Bang for buck turntable?

I am looking for a good turntable to transfer some vinyl to DVD, on stereo 24/96 PCM tracks. The equipment I intend to use for the recording are a Lynx sound card (not particularly sure which one) and an Aurora (from the same company) outboard mixer/ADC. (Lynx calls them "master quality" ADC's.

I will need an XLR output. But I want to avoid paying for snake oil grad equipment. This is something I'm liable to do once and then sell the equipment.
Do you have any budget in mind? That would help us assess your "snake oil" threshhold before suggesting specific rigs.

I'll offer this generic and obvious recommendation: buy something used. You should recoup most or all of your investment when you resell it.

You'll also need some kind of RIAA equalization. The Lynx cards don't have this AFAIK. Do you have a phono stage? If so, which one? If not, you'll need something to do that part of the job.

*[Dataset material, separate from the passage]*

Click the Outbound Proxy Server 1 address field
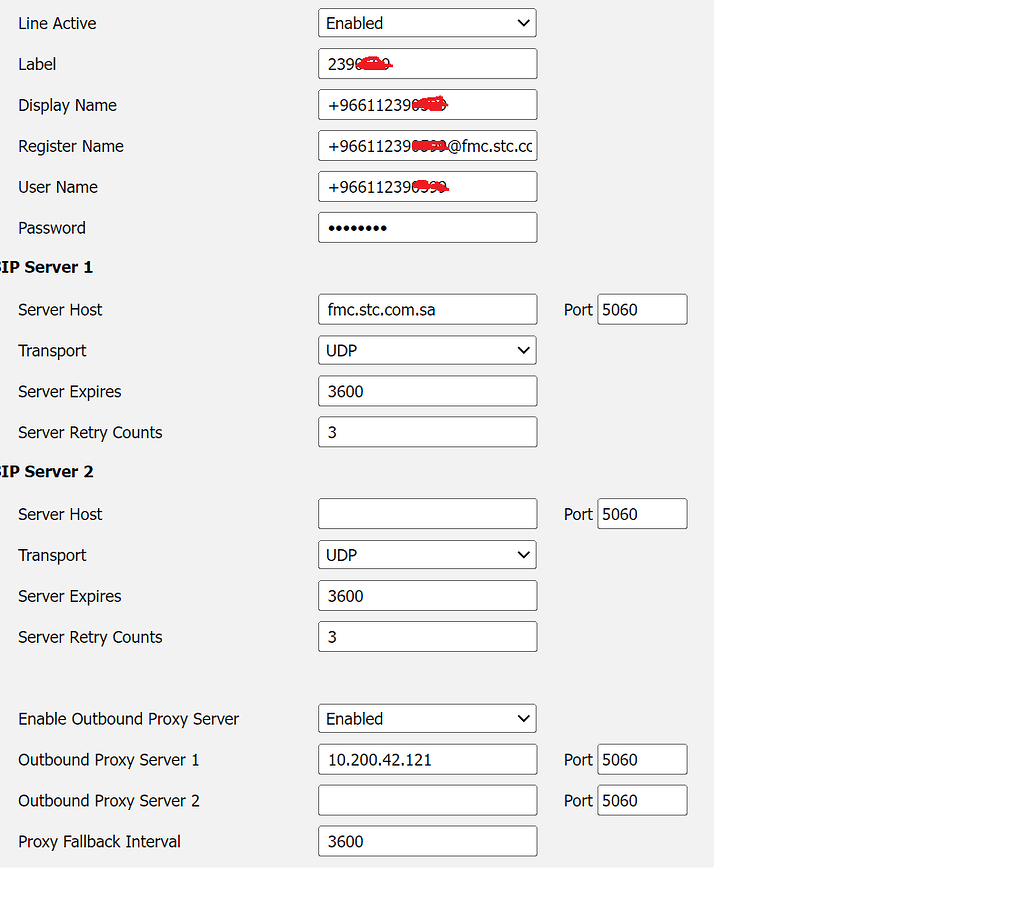The height and width of the screenshot is (921, 1024). click(427, 759)
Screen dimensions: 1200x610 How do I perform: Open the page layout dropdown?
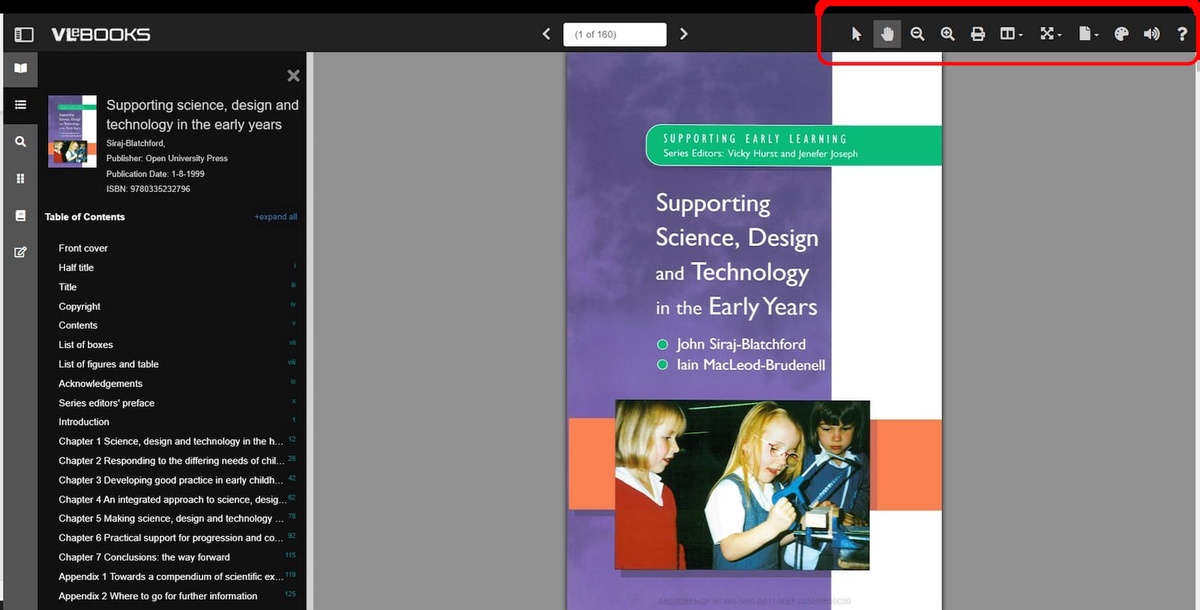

It would also help if you told us what level of playback you're after and how much vinyl experience you've got. Some entry level rigs are essentially plug-and-play, but everything above that requires some skill, knowledge and effort. If you don't have those things and don't want to acquire them, it might make sense to pay someone do the recordings for you - especially if the number of records is not large. (This is not an offer! Just a suggestion that might save you a lot of time and frustration, and possibly produce better results.)
I haven't played a record in 20 years. However, there are some things that are only on vinyl. And a few things I might try to buy to see if they sound better on vinyl.

I am thinking that a turntable over $3000 is getting into snake oil territory.

Is RIAA equalization related to volume level? It did occur to me that getting the volume level set properly is going to be an issue.

I do not have a phono stage. I recall reading about turntables with XLR outputs and I'm hoping that I can get one with the preamp built in.

I would gladly pay someone to do this. But the stuff is copyrighted; isn't that illegal? Even if it isn't unethical, I am skeptical that a professional media transfer would be willing to do it.
Hmmm. I'd be happier if you'd said $500-1,000.

A $3K rig is well above the plug 'n' play level and a used rig @ $3K would be even more so. Getting your money's worth from rigs at this level takes some hands-on experience and a climb up the learning curve.

I don't want to discourage anyone from trying (or re-trying) vinyl, but to buy a good rig, use it for a few months and then sell it may be unrealistic. I fear you'd soon be sucked into vinyl-mania and swilling snake oil like the rest of us! It's not a bad life, but it's not what you said you wanted to do either.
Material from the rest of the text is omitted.